Катя привыкла видеть Фросю в ряске, стройную, легкую, что-то возвышенное в ней было. А сейчас? В короткой не по росту, замызганной дубленой шубейке, холщовой юбке до пят, голова обмотана серой шалькой. И согнутые плечи и дрожащие губы.

"Фрося! Что с тобой, Фрося?"

- Простите, сестрицы и матушки! - срывающимся голосом выговорила она, кланяясь глубоко на все стороны.

Никто не ответил. Не отозвалась ни одна сестрица и матушка.

Довольно молодой еще мужик, в шапке, надвинутой низко на лоб, с перекошенным в какой-то презрительной ухмылке лицом, вынес Фросин сундучок и узел с постелью. Бросил в сани.

- Садись.

Она стояла, жалко уронив руки. Невыносимая тоска и отчаяние трепетали в каждой черточке ее бледного лица, мертвенно-бледного, кажется, уже неживого. Катя протолкалась сквозь толпу монахинь к саням.

- Почему вы ее увозите? Фрося, Фросечка, зачем тебя увозят?

- Затем, что выгнанная из монастыря твоя Фросечка.

- За что? Фрося! Ведь ты монашенка, Фрося.

- Не монашка она, а гулящая девка, брюхатая. Ну, ты, стерва, садись, вот кнутом огрею.

Мужик замахнулся. Фрося упала в сани.

Черная монашеская толпа стояла без движения, без шороха. Мужик тронул лошадь. Фрося рывком поднялась, села. Новое - злоба и ярость кипели во взгляде. Губы дергались.

- Вы... ты... ты... ты... - задыхающимся голосом твердила она, указывая на кого-то, на одну и на другую в толпе монашек. - Прощенья прошу? А за что? Вам, что ли, меня прощать? Знаю про вас, распроведала! Блудливые вы, как кошки. А потаенные, хитрые. Все у вас шито-крыто.

- Молчи! - рявкнул мужик, дергая вожжи.

- Не умею, как вы, не хочу! - кричала Фрося. - Я-то верила - святая обитель!.. Ох, и обманули ж меня, ох, обездолили...

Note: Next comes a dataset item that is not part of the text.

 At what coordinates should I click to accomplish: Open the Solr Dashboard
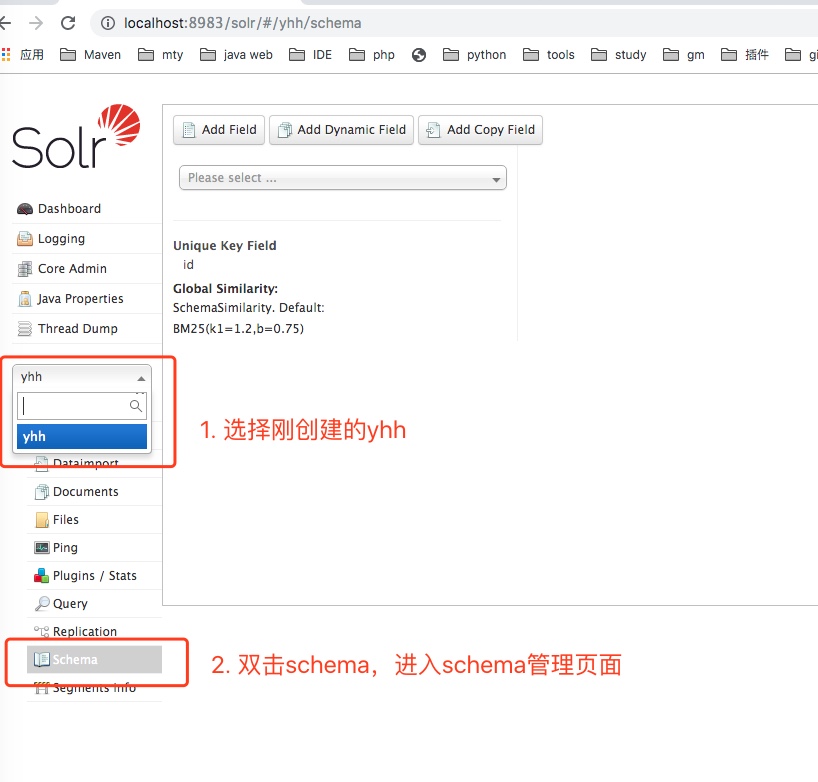[70, 208]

Она зарыдала, падая лицом в узел. Мужик дернул лошадь, ткнул кнутовищем Фросю:

- Молчи!

- Не смейте ее бить! - кричала Катя и бежала рядом с санями. - Не смейте!

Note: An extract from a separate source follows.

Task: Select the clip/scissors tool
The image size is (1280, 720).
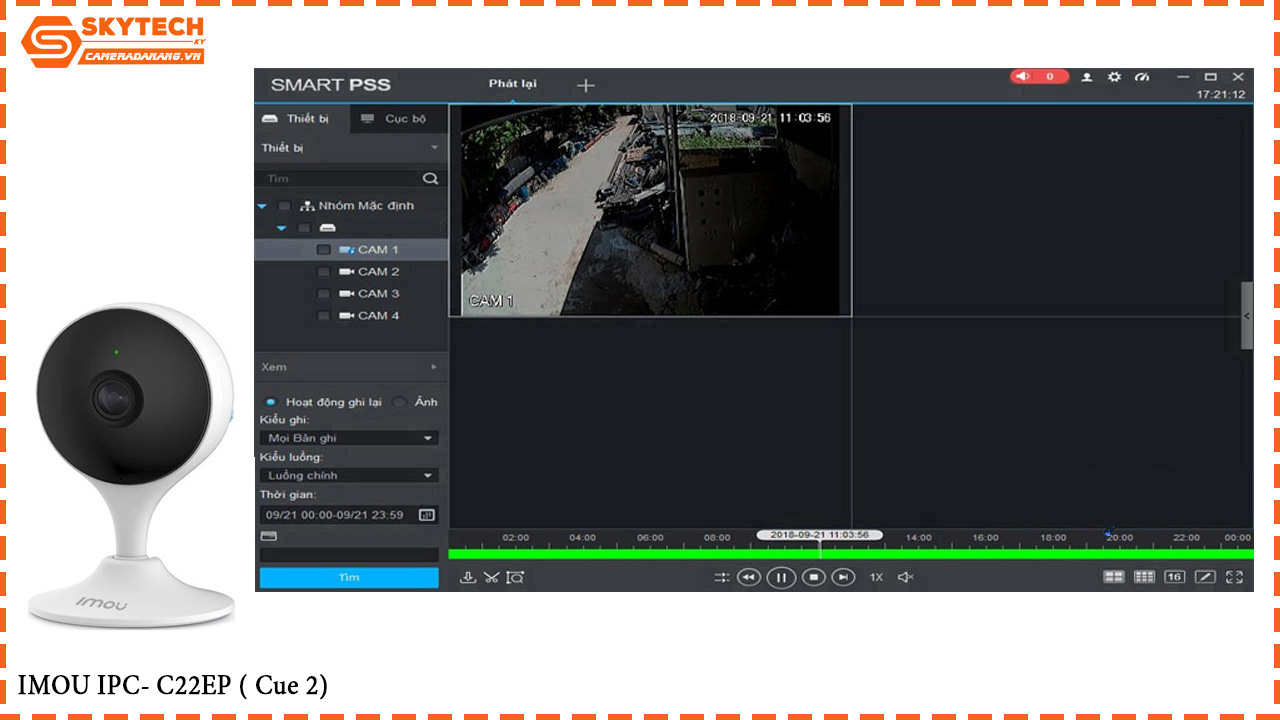Action: click(490, 577)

- Опозорила нас. Погодь, в Медяны приедем, смерти запросишь, бесстыжая.

Катя стиснула ладонями лицо: не слышать, не видеть. Ворота открылись, пропустили сани, закрылись, и Катя, плача, поплелась домой.

Черная толпа у Фросиного крыльца поредела, но не растаяла. Стояли кучками, шептались лбом ко лбу. Лины нет.

Катя вернулась в келью, легла на бабушкину постель. Черные монахини стояли в глазах. Безгласные. Ни у одной не дрогнуло сердце. Что же это за цепи, что вас сковали так намертво? Что Фрося кричала: все у вас шито-крыто? Значит, ложь, ложь! А Фрося... любила кого-то? Где он? Почему не прибежал ее защитить? Фрося, родная, вот отчего ты погасла... Фрося, зачем ты скрывала от нас свое горе, что он бросил тебя?

Лина явилась домовничать только под вечер, вся взбудораженная. Весь день бегала по монастырю и подругам, выведывала, что было, как было.

- Катя, с ума сойти, не поверишь!

Она выкладывала узнанное, полная возмущения и в то же время довольная, что первая принесла новости, - ведь всегда хочется первой узнать о чрезвычайном событии и поразить, как поразила она Катю.

- Это мы с тобой вороны, все проворонили, а многие знали, и в городе и монахини замечали, догадывались, только сказать вслух боялись, огласки боялись, вот и тянули, не открывали, что Фросю отец Агафангел сгубил.

- Неправда, что отец Агафангел, сейчас же признавайся, неправда! - в ужасе закричала Катя. Вскочила, топая ногами. Схватила какую-то книжку, швырнула. - Неправда! Неправда! Врешь.